• Not Just a Numbers Game

    Winston Peters is no stranger to coalition negotiations – and the situation he finds himself in has not arisen by accident.  It is instead the planned outcome of a deliberate strategy to position his New Zealand First party, in an MMP environment, as likely to hold the balance of power in the event that neither of the two biggest parties commands a majority of seats in parliament.

    So successful has this strategy been that he has become accustomed to being courted by suitors, and to extracting from the main rivals for his hand the best deal he can get – both for himself and his voters.  He is under no illusion that his charm or good looks are the lure; it is rather the dowry – in this case, nine MPs – that he can bring to the agreed arrangement.

    I suggest that this time, however, it may not be only the numbers that matter.  For Jacinda Ardern, intent on building on her success in denying a majority to National by forming instead a Labour-led government, Winston may have more to offer than simply making up the necessary majority.

    It is not just that a relatively inexperienced Prime Minister, heading a party that has been out of government for nine years, might welcome someone of Winston’s experience and political savvy.

    Winston could in addition bring to a new government – one committed to a change of direction and an uplift in the energy needed to deal with our obvious and many problems – some policy perspectives that could be very helpful, and some potential ministers of real ability.

    First, he already takes a position very close to Labour’s on those issues that are the legacy of mishandling or neglect after nine years of National government.  His reinforcement of Labour’s proposed remedies for those problems would certainly help to bring solutions closer.  And he would help to identify others that need attention, such as the neglect of our manufacturing base.

    There are two further issues (and no doubt more), not at present high on Labour’s agenda, where his political experience and independent view could strengthen the performance of a new government.

    The first is the difficult question of how to take the maximum advantage from our increasingly close economic relationship with China, without in effect being absorbed into the greater Chinese economy.  That can only be achieved if we have a clear understanding of what is actually happening and recognise the full implications of each new step that is taken.

    The National government has shown little concern for or understanding of this issue.  Their links with Chinese interests, both as individuals and as a political party, have induced them to applaud the upsides while closing their eyes to the actual and potential downsides.

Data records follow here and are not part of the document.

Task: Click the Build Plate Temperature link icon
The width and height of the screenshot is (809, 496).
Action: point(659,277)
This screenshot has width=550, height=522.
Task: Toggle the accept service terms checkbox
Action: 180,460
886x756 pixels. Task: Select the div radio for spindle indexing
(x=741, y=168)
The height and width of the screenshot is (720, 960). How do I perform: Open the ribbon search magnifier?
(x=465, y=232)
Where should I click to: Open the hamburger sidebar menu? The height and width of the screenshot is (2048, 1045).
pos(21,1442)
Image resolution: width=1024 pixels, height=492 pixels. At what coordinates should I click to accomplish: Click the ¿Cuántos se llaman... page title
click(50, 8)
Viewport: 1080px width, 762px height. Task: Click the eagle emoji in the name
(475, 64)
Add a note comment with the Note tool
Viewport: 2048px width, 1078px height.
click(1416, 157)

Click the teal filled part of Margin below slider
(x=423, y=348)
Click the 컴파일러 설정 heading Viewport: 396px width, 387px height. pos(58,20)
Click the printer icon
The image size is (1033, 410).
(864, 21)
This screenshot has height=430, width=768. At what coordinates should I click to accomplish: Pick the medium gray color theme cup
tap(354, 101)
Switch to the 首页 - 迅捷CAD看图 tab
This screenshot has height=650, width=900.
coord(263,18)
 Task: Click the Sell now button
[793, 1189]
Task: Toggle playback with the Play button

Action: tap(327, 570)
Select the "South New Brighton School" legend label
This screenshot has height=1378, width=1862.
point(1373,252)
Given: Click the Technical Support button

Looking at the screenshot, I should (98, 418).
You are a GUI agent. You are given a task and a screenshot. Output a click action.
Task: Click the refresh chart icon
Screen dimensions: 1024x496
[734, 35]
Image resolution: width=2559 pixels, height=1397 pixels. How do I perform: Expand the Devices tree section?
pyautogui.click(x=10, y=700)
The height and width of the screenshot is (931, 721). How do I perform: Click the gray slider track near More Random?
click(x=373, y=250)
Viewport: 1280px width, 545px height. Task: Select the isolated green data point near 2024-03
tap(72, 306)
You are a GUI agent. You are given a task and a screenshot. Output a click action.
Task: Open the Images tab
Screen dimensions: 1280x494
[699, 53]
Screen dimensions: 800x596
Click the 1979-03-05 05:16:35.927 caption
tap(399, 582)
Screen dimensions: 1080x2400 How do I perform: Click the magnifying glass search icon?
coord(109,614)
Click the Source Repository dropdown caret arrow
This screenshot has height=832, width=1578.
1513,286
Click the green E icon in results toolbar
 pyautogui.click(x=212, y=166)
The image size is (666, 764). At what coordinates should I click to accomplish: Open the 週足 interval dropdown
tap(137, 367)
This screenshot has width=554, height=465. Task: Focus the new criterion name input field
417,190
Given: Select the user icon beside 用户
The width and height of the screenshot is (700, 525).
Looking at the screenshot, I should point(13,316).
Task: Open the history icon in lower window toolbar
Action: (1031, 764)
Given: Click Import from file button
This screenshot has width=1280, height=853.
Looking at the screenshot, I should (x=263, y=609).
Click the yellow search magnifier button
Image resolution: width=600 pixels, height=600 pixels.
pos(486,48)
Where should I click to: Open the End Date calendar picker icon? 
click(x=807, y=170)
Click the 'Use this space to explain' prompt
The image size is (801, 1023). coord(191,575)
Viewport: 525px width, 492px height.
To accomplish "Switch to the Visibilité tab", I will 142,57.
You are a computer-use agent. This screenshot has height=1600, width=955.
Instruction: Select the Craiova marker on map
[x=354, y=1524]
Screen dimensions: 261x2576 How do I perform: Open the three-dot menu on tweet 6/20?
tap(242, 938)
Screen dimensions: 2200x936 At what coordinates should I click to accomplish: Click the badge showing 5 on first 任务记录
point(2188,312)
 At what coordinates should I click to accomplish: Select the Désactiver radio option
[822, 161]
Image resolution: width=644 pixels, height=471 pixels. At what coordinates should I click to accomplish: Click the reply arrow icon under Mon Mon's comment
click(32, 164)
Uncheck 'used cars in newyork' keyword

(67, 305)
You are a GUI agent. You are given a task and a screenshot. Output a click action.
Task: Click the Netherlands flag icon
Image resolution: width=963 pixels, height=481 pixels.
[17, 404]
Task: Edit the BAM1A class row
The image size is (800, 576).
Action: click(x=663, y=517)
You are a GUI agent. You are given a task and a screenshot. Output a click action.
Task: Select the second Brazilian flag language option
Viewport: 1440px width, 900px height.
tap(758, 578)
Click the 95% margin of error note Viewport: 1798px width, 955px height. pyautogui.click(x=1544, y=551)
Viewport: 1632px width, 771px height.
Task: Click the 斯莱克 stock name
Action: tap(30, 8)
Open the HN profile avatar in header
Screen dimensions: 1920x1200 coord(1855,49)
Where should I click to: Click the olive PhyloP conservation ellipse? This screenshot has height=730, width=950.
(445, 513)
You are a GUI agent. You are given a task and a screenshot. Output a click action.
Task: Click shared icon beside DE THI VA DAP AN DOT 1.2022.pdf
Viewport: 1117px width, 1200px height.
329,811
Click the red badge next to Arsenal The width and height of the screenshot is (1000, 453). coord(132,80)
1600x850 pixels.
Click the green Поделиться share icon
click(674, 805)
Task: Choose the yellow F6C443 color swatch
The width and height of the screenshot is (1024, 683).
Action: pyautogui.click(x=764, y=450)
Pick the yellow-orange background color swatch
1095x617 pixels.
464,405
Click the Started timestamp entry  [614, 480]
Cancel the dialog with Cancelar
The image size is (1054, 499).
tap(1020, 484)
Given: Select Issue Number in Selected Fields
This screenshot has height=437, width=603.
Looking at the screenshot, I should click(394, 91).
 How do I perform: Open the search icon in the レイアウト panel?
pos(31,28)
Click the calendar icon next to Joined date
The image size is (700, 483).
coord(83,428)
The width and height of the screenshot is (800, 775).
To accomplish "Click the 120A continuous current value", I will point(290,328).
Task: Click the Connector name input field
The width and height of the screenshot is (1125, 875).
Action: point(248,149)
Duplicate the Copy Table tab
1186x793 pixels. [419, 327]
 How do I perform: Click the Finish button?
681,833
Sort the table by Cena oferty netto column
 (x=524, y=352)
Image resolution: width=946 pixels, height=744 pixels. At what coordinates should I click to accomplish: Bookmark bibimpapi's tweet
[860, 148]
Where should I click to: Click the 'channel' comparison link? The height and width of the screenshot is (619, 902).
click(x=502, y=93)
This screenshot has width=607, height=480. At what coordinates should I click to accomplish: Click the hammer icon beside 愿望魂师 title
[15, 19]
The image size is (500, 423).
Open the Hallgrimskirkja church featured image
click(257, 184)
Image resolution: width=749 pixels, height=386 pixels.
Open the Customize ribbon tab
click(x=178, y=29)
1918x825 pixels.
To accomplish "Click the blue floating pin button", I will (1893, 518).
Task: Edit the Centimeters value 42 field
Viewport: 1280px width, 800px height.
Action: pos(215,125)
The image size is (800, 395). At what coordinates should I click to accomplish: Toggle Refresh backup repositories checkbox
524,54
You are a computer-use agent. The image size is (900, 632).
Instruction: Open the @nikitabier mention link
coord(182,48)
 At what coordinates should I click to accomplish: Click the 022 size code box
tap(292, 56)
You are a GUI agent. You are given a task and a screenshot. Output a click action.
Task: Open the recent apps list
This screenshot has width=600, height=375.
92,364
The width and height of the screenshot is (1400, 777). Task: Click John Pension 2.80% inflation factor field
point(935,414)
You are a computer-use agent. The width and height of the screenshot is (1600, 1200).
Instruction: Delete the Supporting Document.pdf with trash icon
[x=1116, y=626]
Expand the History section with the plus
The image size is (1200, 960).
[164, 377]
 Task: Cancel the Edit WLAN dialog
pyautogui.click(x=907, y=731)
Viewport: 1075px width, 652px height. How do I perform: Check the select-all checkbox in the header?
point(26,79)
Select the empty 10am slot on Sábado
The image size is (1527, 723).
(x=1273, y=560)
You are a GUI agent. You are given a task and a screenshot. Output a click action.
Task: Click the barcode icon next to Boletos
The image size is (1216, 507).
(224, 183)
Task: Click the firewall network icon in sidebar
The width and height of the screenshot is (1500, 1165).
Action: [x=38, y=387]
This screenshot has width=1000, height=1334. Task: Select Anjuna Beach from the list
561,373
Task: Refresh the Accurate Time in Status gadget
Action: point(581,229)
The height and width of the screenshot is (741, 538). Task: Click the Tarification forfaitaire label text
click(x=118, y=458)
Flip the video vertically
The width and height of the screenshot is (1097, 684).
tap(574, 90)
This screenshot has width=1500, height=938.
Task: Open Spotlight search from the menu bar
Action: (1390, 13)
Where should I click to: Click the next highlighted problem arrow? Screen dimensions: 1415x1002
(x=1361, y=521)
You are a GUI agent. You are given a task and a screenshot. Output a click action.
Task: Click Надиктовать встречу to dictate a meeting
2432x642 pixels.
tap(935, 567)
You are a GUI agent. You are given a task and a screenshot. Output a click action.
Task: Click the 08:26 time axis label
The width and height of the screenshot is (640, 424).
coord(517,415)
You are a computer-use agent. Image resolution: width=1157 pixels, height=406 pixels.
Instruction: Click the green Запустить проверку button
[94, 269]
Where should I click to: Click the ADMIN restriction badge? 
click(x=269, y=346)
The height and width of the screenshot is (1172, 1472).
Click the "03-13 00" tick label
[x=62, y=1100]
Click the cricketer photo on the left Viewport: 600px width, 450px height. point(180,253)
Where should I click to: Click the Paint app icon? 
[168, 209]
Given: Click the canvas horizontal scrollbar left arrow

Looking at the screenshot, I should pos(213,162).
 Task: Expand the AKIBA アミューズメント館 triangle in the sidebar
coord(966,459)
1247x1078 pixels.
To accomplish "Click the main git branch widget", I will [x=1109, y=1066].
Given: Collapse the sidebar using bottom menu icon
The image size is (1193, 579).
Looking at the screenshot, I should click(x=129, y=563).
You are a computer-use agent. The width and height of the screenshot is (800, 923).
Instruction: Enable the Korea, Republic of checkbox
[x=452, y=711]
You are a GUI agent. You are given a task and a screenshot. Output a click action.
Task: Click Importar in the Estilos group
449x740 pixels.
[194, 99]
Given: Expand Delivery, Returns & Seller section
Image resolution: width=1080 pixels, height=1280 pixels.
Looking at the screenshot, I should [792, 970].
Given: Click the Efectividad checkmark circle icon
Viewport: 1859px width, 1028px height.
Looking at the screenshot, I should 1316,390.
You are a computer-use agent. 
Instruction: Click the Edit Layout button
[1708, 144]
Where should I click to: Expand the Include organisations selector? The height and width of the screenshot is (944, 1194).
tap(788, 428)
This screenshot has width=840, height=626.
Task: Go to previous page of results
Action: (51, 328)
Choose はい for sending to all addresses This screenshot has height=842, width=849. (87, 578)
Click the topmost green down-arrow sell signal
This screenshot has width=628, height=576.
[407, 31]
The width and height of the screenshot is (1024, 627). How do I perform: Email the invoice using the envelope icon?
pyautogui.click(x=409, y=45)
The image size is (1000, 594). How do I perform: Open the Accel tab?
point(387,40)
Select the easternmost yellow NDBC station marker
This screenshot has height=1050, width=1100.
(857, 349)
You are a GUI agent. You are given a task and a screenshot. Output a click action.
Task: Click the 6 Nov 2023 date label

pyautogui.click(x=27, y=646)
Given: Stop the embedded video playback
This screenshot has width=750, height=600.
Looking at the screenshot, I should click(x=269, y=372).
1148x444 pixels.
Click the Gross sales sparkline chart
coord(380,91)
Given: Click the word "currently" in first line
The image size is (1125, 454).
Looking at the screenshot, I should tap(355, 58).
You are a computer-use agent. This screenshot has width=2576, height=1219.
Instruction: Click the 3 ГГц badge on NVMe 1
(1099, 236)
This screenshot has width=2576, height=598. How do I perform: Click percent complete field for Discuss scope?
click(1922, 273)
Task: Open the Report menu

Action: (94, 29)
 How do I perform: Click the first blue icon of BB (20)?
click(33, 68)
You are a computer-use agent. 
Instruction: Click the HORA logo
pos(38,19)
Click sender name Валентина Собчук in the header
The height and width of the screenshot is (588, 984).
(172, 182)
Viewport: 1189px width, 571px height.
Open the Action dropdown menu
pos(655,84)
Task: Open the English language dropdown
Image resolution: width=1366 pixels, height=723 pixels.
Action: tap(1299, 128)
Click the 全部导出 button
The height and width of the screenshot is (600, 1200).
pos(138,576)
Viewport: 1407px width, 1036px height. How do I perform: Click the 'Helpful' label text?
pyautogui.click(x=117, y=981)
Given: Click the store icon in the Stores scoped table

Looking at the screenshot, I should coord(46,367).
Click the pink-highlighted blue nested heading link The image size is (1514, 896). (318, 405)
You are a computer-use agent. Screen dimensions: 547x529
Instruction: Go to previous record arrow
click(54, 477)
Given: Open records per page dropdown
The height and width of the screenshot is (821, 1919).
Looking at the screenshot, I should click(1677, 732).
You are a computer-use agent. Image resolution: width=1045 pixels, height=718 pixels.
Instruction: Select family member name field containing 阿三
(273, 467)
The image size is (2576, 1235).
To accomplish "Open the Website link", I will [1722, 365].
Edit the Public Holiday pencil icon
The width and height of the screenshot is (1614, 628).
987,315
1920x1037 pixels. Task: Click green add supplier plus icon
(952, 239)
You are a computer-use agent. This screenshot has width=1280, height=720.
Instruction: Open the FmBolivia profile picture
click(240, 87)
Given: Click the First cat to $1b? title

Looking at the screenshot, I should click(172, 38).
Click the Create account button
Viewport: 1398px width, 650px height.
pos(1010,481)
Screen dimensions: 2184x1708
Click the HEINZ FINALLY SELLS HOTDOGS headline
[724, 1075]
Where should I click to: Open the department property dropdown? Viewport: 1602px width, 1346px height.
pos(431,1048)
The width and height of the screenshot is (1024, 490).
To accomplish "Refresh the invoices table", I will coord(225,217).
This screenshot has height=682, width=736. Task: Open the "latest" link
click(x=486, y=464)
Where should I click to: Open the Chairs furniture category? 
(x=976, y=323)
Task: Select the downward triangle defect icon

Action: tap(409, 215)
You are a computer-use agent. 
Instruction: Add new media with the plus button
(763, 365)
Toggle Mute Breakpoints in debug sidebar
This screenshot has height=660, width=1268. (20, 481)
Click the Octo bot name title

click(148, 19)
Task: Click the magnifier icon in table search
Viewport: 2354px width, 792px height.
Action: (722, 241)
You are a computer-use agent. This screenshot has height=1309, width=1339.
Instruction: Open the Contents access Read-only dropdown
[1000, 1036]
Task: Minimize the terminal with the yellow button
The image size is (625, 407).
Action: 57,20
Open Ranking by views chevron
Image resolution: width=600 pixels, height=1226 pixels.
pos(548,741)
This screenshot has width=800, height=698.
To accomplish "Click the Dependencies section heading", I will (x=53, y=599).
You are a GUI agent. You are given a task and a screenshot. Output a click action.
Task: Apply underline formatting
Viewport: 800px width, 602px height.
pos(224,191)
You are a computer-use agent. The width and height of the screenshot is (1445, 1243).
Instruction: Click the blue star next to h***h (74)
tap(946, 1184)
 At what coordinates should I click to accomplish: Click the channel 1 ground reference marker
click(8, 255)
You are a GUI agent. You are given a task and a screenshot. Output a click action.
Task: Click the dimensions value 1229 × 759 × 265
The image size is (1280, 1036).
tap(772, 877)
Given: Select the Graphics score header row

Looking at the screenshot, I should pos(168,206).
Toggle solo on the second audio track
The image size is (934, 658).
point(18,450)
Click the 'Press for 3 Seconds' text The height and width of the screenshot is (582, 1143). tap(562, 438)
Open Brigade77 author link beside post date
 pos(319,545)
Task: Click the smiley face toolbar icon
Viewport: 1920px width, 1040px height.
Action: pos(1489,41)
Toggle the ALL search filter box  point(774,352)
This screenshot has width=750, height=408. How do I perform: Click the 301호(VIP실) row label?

    Winston will not be so starry-eyed; he knows that the maintenance of some semblance of sovereignty and independence is not an ignoble goal.  The greater realism he could bring to a new government on this issue would be of considerable value.

    Even more positively – Winston seems to have a more up-to-date understanding than most of recent developments in modern monetary policy and theory.  The widespread use, post the Global Financial Crisis, of “quantitative easing” to bail out the banks has removed some of the mistaken phobias concerning an obvious (and Keynes-endorsed) tool for funding productive investment and stimulating economic activity.

    Why, forward-looking observers ask, should government-created new money be reserved for bailing out the banks?  Why not use it for other purposes – like new infrastructure projects – that serve public and not just private banking interests?

    Paradoxically, perhaps, Winston may be more likely than today’s Labour party to recall the successful precedent set by Michael Joseph Savage’s government in the 1930s, when thousands of state houses were built to house the homeless, using money created by that government for that purpose.

    Thinking of this kind could revolutionise the prospects of a new government and usher in a new era of a stronger and more integrated society and a more securely based economy.

    If the instincts of a new Labour government were encouraged and their implementation facilitated by an experienced campaigner like Winston Peters, the future prospects of both Labour and New Zealand First would be greatly enhanced – so too, the prospects for the country.

    Bryan Gould

    26 September 2017

  • The Incoming Tide

    The 2017 election was a roller-coaster ride – and it’s not over yet.  The special votes, yet to be counted, could well – in an election of such tight margins – make all the difference, and that’s to say nothing of the post-election coalition negotiations yet to come.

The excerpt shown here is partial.